Although I understand the OP’s perspective open-source is a community effort and people should have a more proactive attitude and contribute when they feel things aren’t okay. Most open-source developers aren’t focused / don’t have time for how things look (or at least not on the beginning). If you’re a regular user and you can spend an hour taking a bunch of screenshots and improving a readme you’ll be making more for the future the project that you might think.
When the last big Twitter migration to Mastodon occurred there were a lot new users complaining about things like documentation, bugs, etc. Old users and FLOSS supporters kept pushing the “its open source, write a doc or fill out a bug ticket” and evem included documentation on how to do those tasks.
Most people just continued to complain. /facepalm
We just don’t live in a world where making the changes you want are encouraged. We have been thought to just accept whatever changes happen or at most file a suggestion that almost noone will listen to. Obviously open source is different but it’s still such a tiny minority compared to how the rest of the world functions
As both user and developer - user CAN contribute but the developer/maintainer SHOULD add the screenshots.
If the app sucks, few people will add the screenshots. Therefore, most apps without screenshots will suck. So new apps will need the developer to add screenshots, or people will assume it sucks.
And we’re back to square one. The developer has extra responsibility to highlight the features.
Agree, I don’t know what’s so hard about a screenshot.
I imagine most single developer projects lack any design or UX so the screenshot would do little to encourage users to download.
I can only speak for myself and a handful of other people I know who are into FOSS, but for us we care more about it being functional than looking pretty. I just want to see what I’m getting into, a reference for what a successful install looks like, or just check to see if it’s got the buttons I want on it.

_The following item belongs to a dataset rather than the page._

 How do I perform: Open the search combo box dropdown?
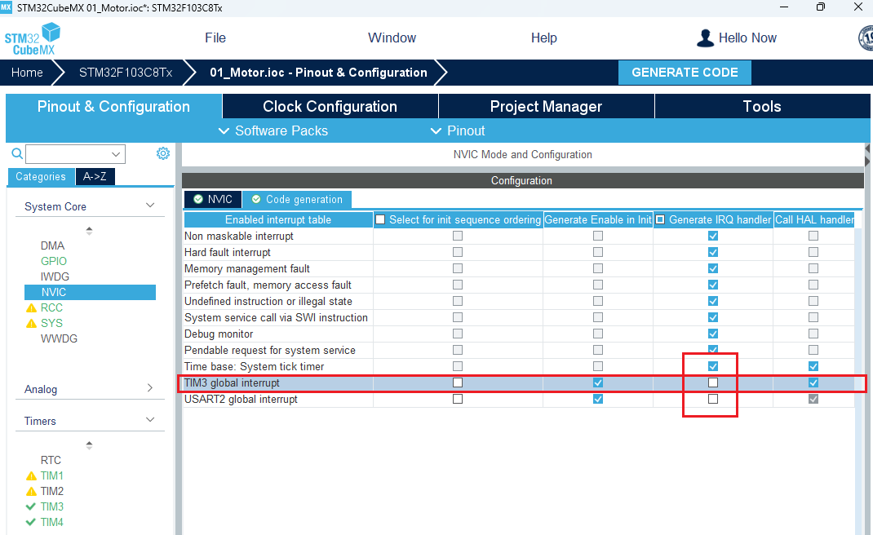click(116, 154)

Anyone know of good Gitlab CI or GitHub actions for auto generating GUI screenshots and links them in the README? I only barely know testing tool and frameworks like OpenQA and Robot for GUI. Even better if we can get AVIF/GIF linked in there to see an app in motion.
Honestly though, documenting is a pain enough, I really don’t want to be doing screenshot walk throughs on anything I’m not paid to do.

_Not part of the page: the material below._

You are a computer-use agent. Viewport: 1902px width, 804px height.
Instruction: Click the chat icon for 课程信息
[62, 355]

Yup, if I don’t see screenshots for a desktop applications, I don’t bother since the developer clearly doesn’t understand what they’re doing. It’s especially baffling when it’s a WM/DE. It’s really trivial effort too. If the devs don’t get this basic point, it’s going to reflect in their poorly designed UX/UI as well.
Where should I store the screenshots? In a screenshots folder in the repo? Should I update them at some time? Should I screenshot both light and dark theme?
Yes. Git can store binary files fine. It’s not the most efficient for storing them, but it works, especially for a small number of screenshots. For updating and theme, that’s entirely up to you. It’s all a judgement call. If you want to show off your functionality (like a dark mode), I encourage you to include screenshots of it. If you substantially change your UI, update the images.
You don’t have to update for every new button you add. It’s more about giving a general impression of the UI. Is it minimalist? Is it a chaotic mess? Does it look like it fits in naturally with whatever OS appears to have been used? Does it look like any thought was put into UI and UX? Those are the kinds of things you’re trying to answer.
Where: In the repository, most projects seem to use
media
orscreenshots
as the name of the directory.How often: Whenever a big change happened or many small changes have accumulated.
What: Light theme suffices. I only care about the general look and feel, not about specific colors.
That’s how I would do it for my own projects.